◆ PROBLEM TO SOLVE
Every line in the data below that has the word "Effects" should be returned.

◆ STUDY MATERIAL
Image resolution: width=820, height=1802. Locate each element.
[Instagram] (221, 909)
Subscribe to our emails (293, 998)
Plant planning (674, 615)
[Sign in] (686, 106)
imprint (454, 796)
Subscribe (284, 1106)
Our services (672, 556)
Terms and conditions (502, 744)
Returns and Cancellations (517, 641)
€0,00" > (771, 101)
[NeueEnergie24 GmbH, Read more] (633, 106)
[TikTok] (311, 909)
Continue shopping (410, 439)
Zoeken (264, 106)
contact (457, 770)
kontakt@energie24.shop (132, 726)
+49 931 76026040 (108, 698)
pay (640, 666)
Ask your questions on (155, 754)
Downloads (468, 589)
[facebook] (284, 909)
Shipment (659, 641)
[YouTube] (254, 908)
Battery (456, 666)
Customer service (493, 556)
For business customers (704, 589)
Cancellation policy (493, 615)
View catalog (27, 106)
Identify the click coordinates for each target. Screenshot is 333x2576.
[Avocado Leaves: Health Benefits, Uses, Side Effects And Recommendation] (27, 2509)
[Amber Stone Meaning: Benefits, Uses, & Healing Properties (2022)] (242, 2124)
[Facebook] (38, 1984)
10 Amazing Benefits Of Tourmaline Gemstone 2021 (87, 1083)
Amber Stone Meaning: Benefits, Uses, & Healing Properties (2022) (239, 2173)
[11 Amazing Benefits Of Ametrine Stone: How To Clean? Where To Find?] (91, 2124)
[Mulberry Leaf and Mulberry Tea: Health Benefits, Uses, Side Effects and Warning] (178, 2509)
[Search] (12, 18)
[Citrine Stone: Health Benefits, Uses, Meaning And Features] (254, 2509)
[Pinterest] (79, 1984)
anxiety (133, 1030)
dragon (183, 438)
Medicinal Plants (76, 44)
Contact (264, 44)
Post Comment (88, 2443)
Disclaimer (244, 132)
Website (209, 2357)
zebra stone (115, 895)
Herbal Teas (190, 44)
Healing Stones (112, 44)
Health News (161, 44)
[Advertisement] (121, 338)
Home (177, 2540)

◆ ANSWER TO THIS PROBLEM
[Avocado Leaves: Health Benefits, Uses, Side Effects And Recommendation] (27, 2509)
[Mulberry Leaf and Mulberry Tea: Health Benefits, Uses, Side Effects and Warning] (178, 2509)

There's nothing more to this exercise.